What needs to be done:
Could you filter the records below down to the lines that include the word "tweet"?
# # # #
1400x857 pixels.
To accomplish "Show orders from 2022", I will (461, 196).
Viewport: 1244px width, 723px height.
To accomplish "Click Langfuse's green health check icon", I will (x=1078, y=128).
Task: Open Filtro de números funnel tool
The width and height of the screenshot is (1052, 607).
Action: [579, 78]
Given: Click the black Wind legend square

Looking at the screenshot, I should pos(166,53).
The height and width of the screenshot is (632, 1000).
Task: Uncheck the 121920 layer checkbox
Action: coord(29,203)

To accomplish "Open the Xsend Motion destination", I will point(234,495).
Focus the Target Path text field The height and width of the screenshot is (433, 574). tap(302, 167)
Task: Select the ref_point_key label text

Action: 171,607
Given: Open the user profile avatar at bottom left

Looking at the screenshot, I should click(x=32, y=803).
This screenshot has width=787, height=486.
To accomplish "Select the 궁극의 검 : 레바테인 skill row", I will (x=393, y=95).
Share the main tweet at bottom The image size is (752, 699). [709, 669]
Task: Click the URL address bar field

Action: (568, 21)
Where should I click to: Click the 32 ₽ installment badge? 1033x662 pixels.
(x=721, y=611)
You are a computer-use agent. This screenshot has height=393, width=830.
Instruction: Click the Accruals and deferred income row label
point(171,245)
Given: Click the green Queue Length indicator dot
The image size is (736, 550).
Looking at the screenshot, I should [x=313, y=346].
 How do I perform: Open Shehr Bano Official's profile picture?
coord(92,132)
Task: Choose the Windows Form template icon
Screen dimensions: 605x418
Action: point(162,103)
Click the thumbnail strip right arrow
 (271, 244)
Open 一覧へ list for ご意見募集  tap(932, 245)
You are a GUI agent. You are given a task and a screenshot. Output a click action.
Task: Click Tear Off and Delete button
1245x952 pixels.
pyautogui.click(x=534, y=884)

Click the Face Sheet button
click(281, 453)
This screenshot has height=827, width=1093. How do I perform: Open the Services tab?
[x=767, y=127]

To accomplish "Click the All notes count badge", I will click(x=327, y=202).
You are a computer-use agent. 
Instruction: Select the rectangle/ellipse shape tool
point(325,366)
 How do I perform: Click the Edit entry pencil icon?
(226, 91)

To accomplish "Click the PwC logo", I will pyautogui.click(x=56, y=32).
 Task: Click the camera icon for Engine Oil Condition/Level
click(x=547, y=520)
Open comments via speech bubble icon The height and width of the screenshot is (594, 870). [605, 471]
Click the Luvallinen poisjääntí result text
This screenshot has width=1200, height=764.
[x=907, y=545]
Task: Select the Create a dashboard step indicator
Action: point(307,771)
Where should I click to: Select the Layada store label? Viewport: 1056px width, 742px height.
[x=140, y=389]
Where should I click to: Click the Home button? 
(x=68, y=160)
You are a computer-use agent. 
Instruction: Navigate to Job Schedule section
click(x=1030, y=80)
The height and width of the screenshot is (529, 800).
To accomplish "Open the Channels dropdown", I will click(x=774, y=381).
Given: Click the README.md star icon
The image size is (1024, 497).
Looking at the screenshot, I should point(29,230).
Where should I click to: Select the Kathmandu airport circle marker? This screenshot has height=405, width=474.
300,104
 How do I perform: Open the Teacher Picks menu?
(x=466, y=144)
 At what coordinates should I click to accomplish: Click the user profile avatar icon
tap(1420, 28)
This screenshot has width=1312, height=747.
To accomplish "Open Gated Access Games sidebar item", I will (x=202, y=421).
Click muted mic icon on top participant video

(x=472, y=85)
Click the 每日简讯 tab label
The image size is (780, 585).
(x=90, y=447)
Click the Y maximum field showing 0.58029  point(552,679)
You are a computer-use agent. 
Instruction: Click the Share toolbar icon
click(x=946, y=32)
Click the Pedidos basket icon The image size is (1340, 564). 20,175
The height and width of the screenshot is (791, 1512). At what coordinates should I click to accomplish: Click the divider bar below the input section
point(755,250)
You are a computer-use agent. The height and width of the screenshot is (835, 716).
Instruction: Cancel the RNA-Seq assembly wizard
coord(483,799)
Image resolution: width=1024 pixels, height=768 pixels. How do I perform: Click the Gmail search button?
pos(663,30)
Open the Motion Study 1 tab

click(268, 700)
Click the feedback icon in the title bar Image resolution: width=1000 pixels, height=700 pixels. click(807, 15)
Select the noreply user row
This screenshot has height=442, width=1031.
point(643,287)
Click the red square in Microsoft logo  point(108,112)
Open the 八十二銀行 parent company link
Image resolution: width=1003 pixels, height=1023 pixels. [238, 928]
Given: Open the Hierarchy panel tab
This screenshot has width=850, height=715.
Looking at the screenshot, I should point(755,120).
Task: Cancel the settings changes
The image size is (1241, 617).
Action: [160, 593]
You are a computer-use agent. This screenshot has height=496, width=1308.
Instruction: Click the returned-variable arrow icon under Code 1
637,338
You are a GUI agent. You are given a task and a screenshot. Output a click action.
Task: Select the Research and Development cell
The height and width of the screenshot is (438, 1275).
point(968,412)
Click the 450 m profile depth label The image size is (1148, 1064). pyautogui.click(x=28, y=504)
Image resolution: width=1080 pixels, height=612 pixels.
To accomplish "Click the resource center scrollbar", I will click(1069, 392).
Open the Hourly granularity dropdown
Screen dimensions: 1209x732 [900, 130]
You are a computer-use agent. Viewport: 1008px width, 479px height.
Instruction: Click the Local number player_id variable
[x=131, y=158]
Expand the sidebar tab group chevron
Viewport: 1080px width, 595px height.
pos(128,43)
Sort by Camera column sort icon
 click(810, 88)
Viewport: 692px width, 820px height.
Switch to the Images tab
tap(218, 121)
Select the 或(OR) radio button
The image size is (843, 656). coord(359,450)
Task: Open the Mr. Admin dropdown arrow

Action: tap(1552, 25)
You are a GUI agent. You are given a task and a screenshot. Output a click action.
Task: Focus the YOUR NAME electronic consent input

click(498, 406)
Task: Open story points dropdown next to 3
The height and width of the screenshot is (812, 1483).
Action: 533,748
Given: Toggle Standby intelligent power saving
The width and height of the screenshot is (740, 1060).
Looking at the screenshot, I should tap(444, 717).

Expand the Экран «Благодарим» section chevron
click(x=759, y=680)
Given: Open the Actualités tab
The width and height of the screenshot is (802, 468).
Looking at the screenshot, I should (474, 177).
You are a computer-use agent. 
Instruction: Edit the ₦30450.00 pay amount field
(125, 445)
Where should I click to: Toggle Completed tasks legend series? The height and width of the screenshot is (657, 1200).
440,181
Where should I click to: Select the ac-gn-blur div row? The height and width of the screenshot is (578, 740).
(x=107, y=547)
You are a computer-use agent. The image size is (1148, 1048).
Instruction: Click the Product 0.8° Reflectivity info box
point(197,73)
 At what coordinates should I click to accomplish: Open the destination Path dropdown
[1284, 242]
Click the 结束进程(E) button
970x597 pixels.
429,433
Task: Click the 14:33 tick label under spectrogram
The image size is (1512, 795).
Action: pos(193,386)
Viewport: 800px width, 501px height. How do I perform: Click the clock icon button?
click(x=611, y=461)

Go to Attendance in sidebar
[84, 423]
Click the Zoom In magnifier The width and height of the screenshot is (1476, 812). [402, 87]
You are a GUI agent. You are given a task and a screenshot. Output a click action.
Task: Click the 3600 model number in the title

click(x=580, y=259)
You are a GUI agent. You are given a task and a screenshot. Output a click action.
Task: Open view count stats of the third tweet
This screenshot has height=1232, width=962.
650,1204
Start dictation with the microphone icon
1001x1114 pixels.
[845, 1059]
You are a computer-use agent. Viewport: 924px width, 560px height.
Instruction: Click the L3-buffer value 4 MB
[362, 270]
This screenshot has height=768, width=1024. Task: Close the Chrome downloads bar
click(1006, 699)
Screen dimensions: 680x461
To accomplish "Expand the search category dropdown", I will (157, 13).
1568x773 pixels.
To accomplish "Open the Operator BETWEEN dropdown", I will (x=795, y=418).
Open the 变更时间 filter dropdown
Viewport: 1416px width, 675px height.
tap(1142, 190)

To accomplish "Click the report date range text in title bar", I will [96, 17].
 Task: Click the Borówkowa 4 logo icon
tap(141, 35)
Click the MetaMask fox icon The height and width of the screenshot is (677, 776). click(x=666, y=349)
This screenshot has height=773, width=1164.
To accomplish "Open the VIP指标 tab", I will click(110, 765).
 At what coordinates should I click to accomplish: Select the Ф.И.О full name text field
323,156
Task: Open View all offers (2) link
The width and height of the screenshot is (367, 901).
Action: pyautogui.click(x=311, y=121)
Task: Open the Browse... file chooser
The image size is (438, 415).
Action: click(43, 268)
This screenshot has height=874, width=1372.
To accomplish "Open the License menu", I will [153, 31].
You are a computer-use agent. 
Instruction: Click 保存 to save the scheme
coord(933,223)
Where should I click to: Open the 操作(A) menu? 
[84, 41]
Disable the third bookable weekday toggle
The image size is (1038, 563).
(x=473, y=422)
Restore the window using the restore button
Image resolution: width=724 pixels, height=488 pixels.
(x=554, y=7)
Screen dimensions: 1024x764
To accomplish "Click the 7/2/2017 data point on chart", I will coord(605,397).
# # # #
Task response:
Share the main tweet at bottom The image size is (752, 699). [709, 669]
Task: Open view count stats of the third tweet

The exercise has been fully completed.